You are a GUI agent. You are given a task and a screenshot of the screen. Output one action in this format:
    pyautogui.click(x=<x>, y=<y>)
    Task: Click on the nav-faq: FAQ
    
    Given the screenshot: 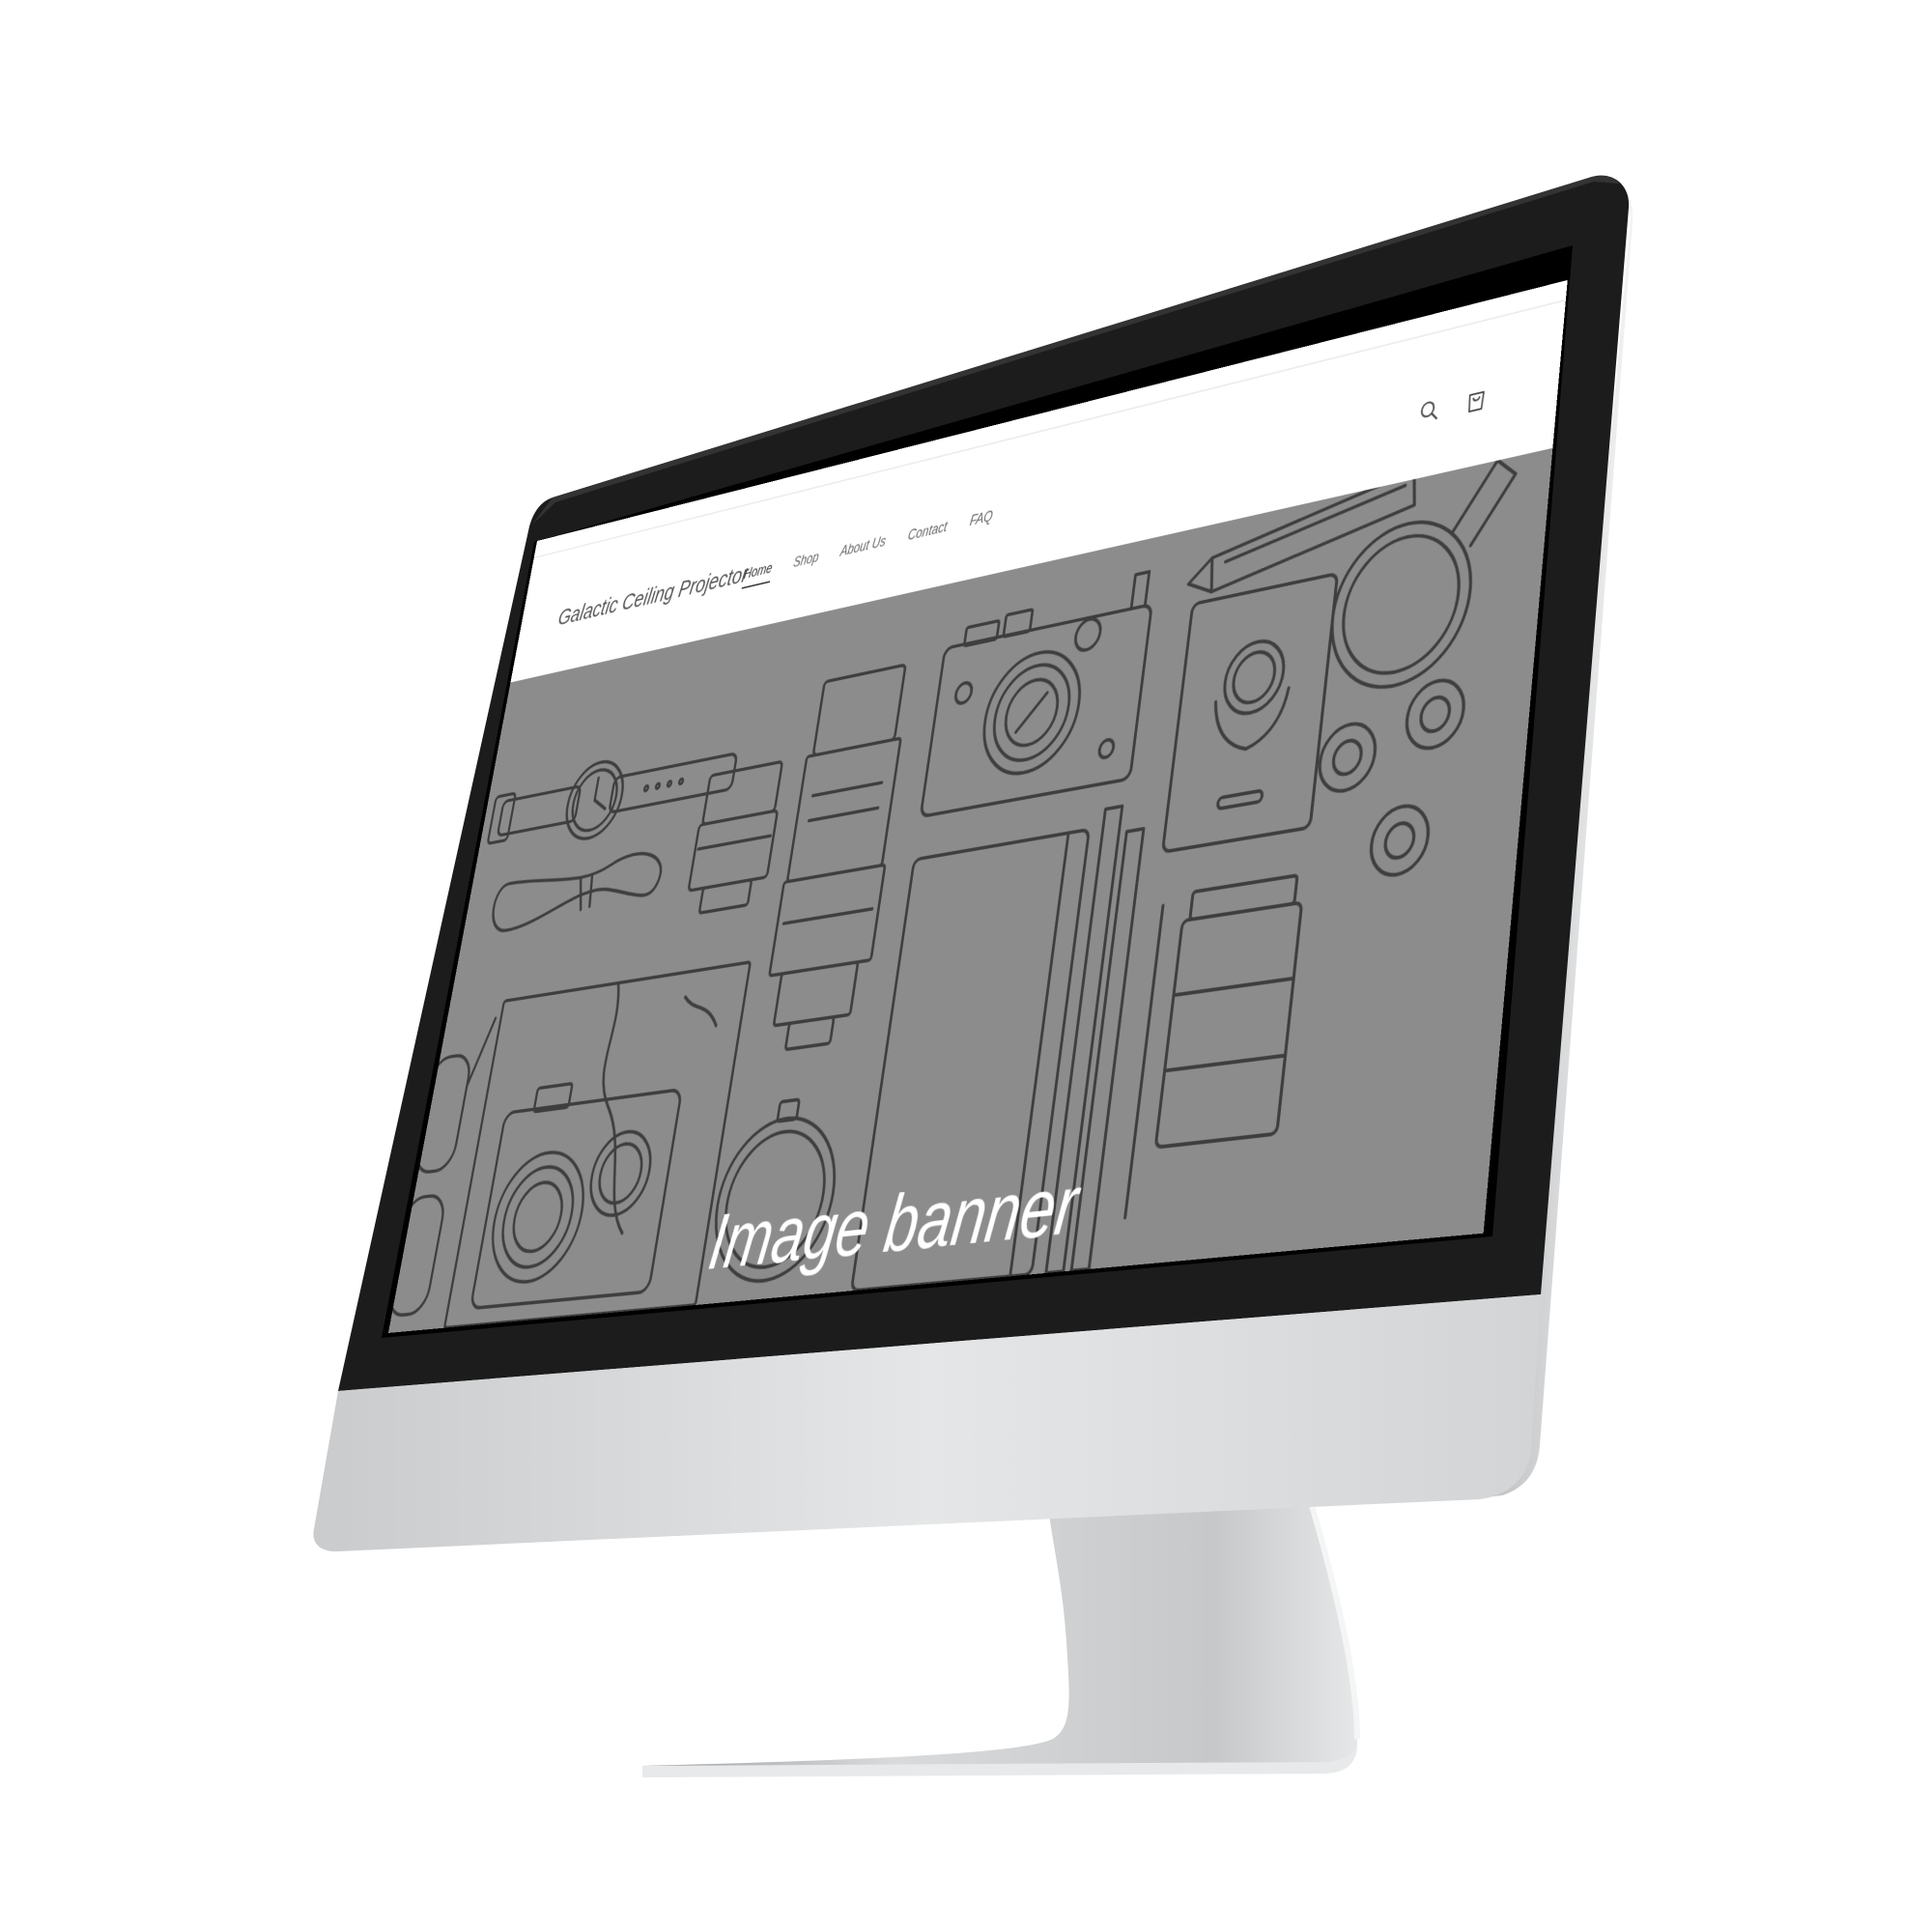 What is the action you would take?
    pyautogui.click(x=981, y=522)
    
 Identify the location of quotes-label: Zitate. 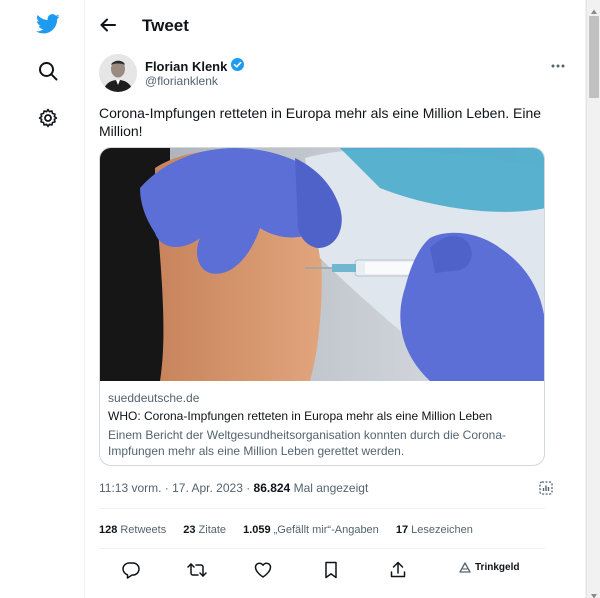
(212, 530).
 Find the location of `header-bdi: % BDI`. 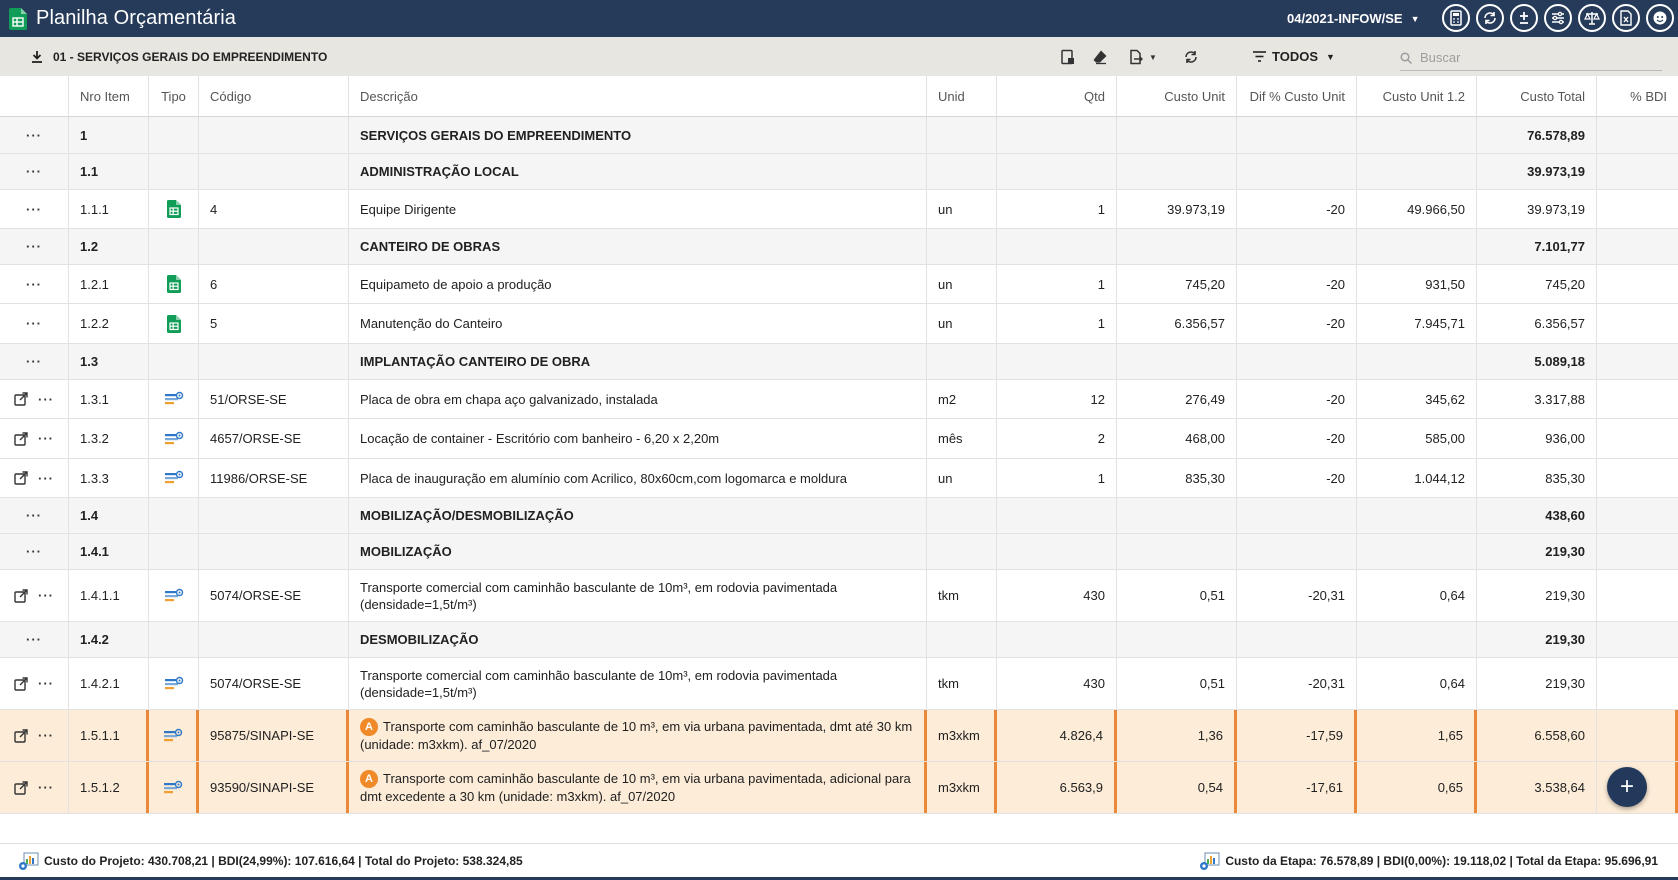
────────────────────────────────────────
Copy the part of the listing that opens with the line containing "Identify the location" and runs through the end of the listing. Leave the pictures out of your copy.

#### Task answer:
 Identify the location of quotes-label: Zitate. 
(212, 530).
 Find the location of `header-bdi: % BDI`. 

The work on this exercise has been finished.